Fui criado por um pai trabalhador. Cresci a ver o meu pai a fazer as tarefas domésticas, a cozinhar, a trabalhar em dois empregos e a tratar de tudo o que estava relacionado com nós, os filhos. Tendo sido exposto a este modelo maravilhoso, muitos estereótipos de género e preconceitos sobre a divisão do trabalho baseada no género ficaram fora do meu campo de visão. 

Era natural na minha casa que o meu pai, o meu irmão e eu partilhássemos as tarefas domésticas, e não havia trabalho invisível – todos tínhamos consciência do que precisava de ser feito e, mesmo que tivéssemos algumas tarefas atribuídas a cada um, tratávamos de tudo de forma proativa.

O facto de o trabalho doméstico ser maioritariamente invisível na maioria dos agregados familiares mais tradicionais continuar a ser o que mais me confunde no meu coaching do Fair Play.
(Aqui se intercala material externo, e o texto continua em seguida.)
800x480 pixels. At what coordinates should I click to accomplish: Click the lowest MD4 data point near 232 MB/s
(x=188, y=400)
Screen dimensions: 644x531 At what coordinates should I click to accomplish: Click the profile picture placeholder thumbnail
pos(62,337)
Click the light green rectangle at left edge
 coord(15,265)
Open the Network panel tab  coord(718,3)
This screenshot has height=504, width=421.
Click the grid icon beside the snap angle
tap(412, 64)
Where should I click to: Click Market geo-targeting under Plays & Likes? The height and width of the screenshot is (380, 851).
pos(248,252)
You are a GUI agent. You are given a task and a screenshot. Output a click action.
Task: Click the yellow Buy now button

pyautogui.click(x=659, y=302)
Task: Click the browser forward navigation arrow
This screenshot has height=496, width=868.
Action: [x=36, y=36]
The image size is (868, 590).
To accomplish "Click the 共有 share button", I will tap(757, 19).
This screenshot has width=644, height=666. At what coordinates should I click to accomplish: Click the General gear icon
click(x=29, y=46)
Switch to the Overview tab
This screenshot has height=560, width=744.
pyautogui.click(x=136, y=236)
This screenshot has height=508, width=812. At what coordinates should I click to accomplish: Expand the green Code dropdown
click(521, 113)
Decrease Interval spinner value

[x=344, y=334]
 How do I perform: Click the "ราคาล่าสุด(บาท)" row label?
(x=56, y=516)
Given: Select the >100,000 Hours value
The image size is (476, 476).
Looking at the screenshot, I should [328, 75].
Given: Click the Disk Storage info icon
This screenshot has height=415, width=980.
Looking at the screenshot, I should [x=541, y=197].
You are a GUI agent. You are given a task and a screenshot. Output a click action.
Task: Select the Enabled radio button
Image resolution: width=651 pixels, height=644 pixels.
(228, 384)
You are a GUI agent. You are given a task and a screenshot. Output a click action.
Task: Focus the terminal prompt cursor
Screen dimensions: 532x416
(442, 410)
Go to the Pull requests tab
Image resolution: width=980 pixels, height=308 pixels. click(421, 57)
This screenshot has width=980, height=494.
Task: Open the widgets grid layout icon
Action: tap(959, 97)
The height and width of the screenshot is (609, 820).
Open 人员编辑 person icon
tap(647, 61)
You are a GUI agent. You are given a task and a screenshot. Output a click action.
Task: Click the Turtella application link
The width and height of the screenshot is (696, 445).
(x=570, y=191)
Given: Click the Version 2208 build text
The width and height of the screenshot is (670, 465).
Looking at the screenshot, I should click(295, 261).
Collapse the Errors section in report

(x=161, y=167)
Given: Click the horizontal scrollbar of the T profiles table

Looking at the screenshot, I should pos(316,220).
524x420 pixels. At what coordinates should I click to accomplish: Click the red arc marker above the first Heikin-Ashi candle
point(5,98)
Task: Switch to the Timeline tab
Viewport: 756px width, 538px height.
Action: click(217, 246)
Causa-me perplexidade que as pessoas sequer vejam tudo o que é necessário para manter uma casa a funcionar — essa é uma enorme falha de percepção com que muita gente anda por aí! 

Tivemos 3 filhos no espaço de 3 anos. Sim, isso significa que o terceiro nasceu antes de o primeiro fazer 3 anos de idade. Ambos dormíamos noites de 6 horas durante todo esse tempo. Partilhámos, organizámos, planejámos e adaptámo-nos e todos beneficiámos de uma experiência parental bonita e gratificante.